Um estudo da Universidade de São Paulo indica que o Cerrado está passando pela seca mais severa em séculos devido ao aumento das temperaturas e à interrupção dos padrões de chuva, confirmados por análises de dados geológicos e meteorológicos.
Pesquisadores da Universidade de São Paulo descobriram que o Cerrado, o bioma de savana do Brasil, está sofrendo sua pior seca em 700 anos. Esta descoberta alarmante é em grande parte atribuída aos efeitos do aquecimento global, que têm sido particularmente graves na região central do Brasil. Lá, as temperaturas subiram aproximadamente 1 °C acima do aumento médio global de 1,5 °C. Este aumento de temperatura perturbou o ciclo hidrológico, fazendo com que grande parte da precipitação evaporasse antes de poder nutrir o solo, levando a tempestades menos frequentes mas mais intensas e à redução da recarga dos aquíferos. A seca tem potencial para esgotar os afluentes do Rio São Francisco, principal rio da bacia.
Análise histórica do clima usando estalagmites
Em seu estudo, publicado recentemente em Comunicações da Naturezaos pesquisadores analisaram registros de temperatura, precipitação, vazão e equilíbrio hidrológico da estação meteorológica de Januária, uma das mais antigas de Minas Gerais, com registros datados de 1915. Eles correlacionaram com variações na composição química das estalagmites em uma caverna no vizinho Parque Nacional das Cavernas do Peruaçu.

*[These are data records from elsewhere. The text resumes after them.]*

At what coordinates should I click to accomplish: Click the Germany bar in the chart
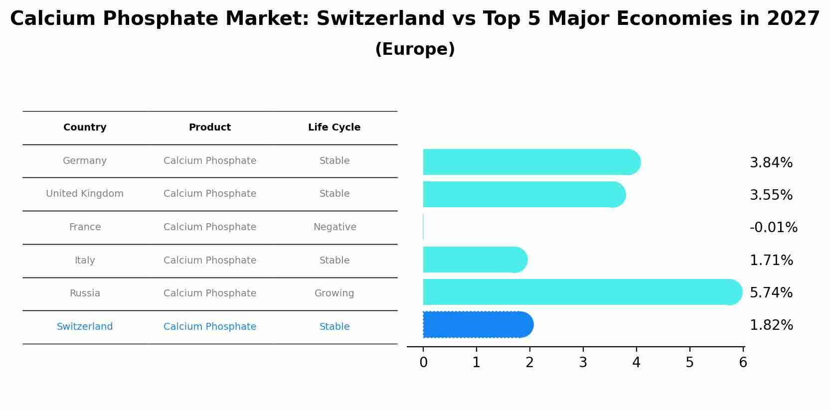(531, 162)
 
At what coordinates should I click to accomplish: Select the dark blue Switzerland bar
(478, 325)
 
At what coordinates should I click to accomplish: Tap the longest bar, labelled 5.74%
(582, 292)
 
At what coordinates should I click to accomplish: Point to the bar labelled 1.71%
(475, 260)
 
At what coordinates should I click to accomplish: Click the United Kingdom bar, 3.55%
(523, 194)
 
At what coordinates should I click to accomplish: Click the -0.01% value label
(773, 228)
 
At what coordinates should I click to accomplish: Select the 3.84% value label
(771, 163)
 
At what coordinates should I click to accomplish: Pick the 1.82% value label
(771, 325)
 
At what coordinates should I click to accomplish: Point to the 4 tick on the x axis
(636, 363)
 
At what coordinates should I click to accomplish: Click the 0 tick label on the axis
(423, 363)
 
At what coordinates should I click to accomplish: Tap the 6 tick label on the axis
(743, 363)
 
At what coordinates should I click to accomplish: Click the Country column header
(85, 128)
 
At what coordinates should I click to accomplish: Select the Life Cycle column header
(334, 128)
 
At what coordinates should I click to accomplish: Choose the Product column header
(209, 128)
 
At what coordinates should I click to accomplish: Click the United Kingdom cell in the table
(85, 194)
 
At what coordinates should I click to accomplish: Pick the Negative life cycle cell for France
(334, 227)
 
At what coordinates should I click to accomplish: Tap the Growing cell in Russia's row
(334, 293)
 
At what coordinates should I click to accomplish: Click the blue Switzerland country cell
(85, 327)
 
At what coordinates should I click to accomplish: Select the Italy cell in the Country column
(85, 261)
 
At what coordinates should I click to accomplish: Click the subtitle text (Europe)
(415, 49)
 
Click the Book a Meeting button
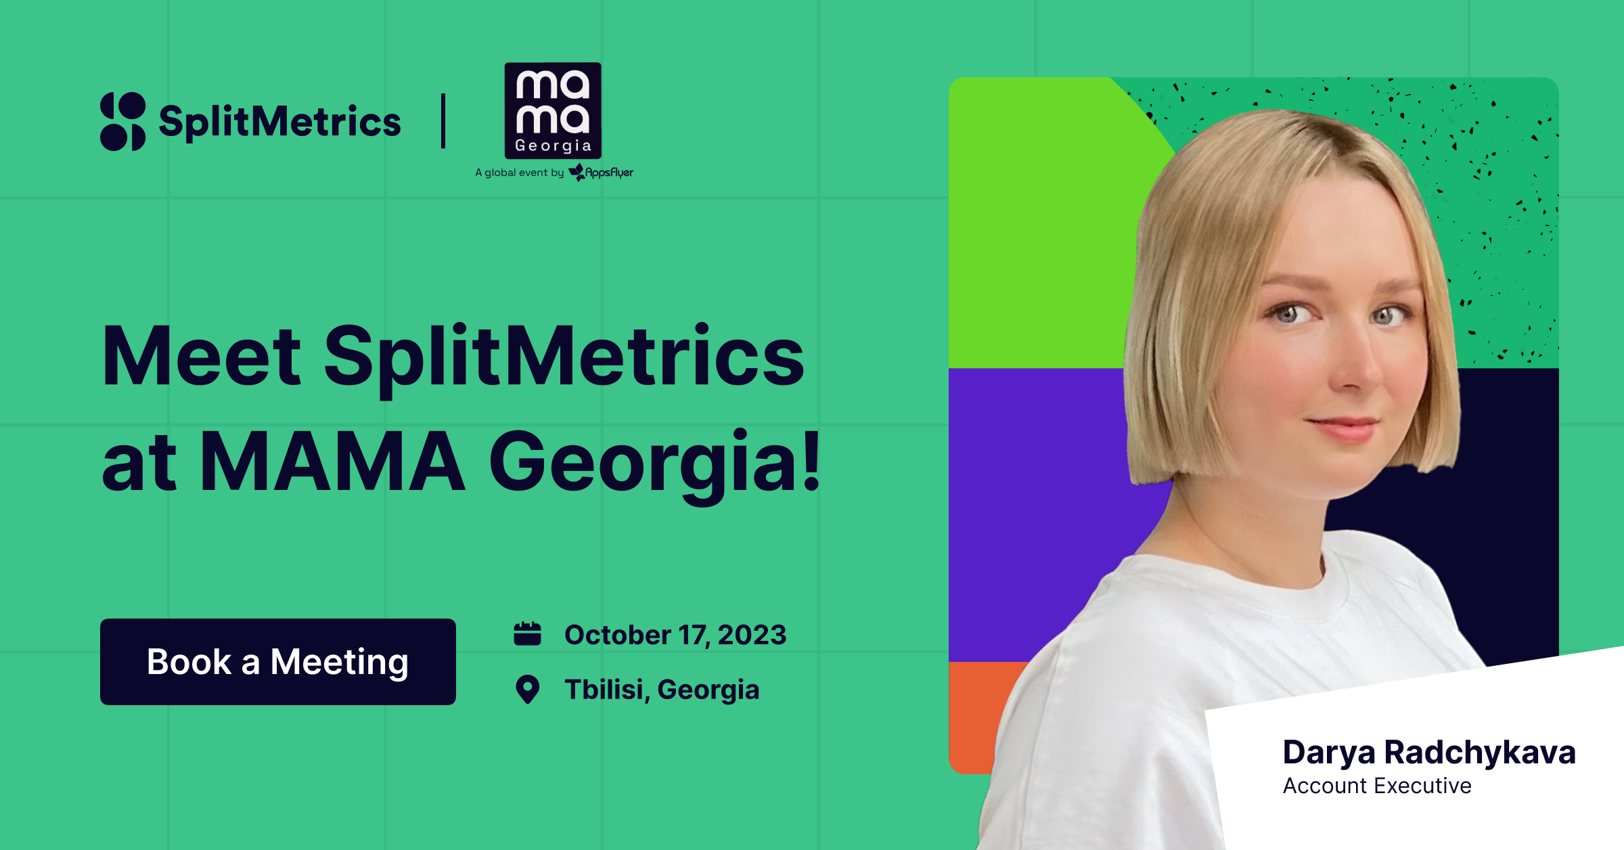coord(277,661)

“Utilizámos dados geológicos para alargar a percepção da seca causada pelo aquecimento global para um período muito anterior ao início dos registos da estação meteorológica e conseguimos reconstituir padrões climáticos já há sete séculos. Isso comprovou que o Cerrado está mais seco do que antes e que o tempo seco está associado à perturbação do ciclo hidrológico causada pelo aumento da temperatura devido à atividade humana, especialmente às emissões de gases de efeito estufa”, disse Francisco William da Cruz Junior, professor do Instituto de Geociências da USP e coautor do estudo.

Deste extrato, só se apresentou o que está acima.